A 2 kg, 35 cm diameter turntable rotates at 150 RPM on frictionless bearings. Tw

Question

A 2 kg, 35 cm diameter turntable rotates at 150 RPM on frictionless bearings. Two 400g blacks fall from above, hit the turntable simultaneously at opposite ends of a diagnal and stick. What is the turntable's angular speed, in RPM, just after the event?

Wf =( Ii / If) x Wi

Rotating cylindar for Ii = 1/2 mr^2

Wf = [(1/2) (2kg) (0.75m)^2 / If ] x 150 RPM

Question::???::: How do I find the value of I final? I have a note that it is mr^2.

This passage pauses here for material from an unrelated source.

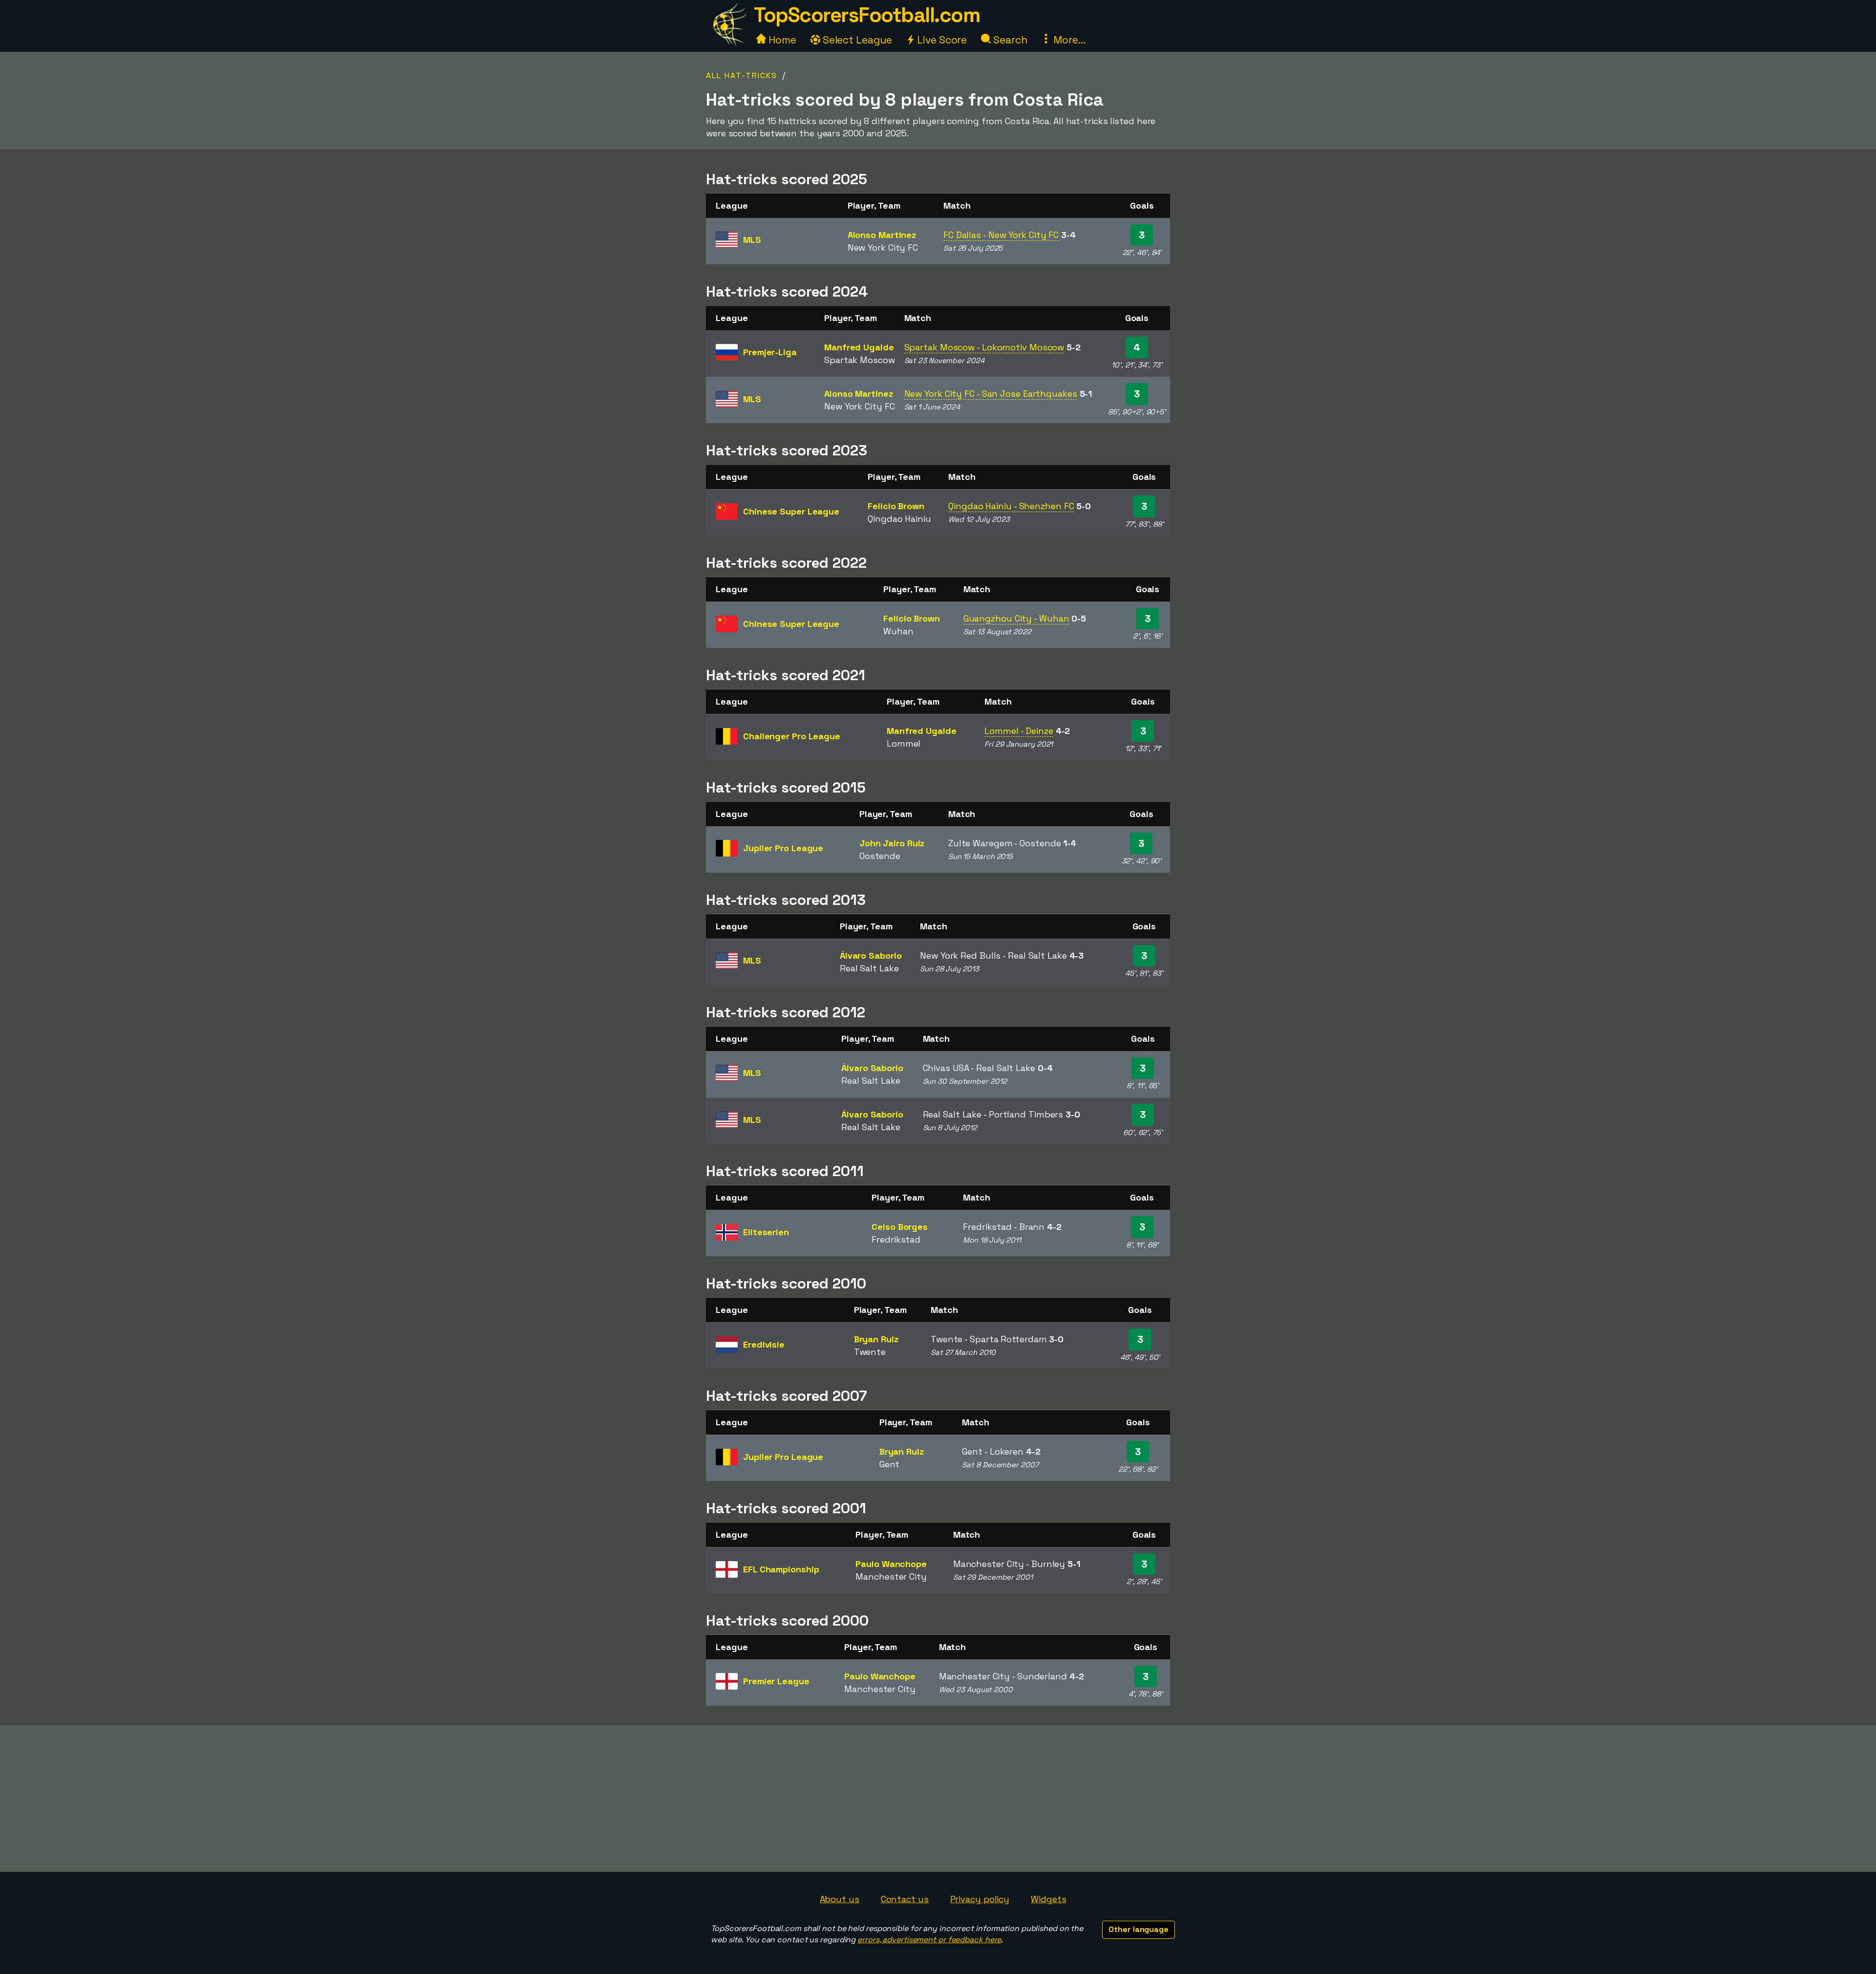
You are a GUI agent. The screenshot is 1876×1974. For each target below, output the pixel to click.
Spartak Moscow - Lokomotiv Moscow (984, 347)
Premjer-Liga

The answer should be 83.3, but I do not know how to solve this from here.

Explanation / Answer

Initial I =mr^2/2 = 2*(0.35)^2/2=(0.35)^2

Intial w = 150 rpm

Since,2 blacks fall so,

mass of black =400 g =0.4 kg

Final I= Initial I + 2 *(mr^2) =(0.35)^2 +2*0.4*(0.35)^2

Since, angular momentum will remain conserved,

Initial I*Intial w = Final I * Final W

Final W= (Initial I*Intial w)/ Final I

Wf=((0.35)^2*150)/((0.35)^2 +2*0.4*(0.35)^2)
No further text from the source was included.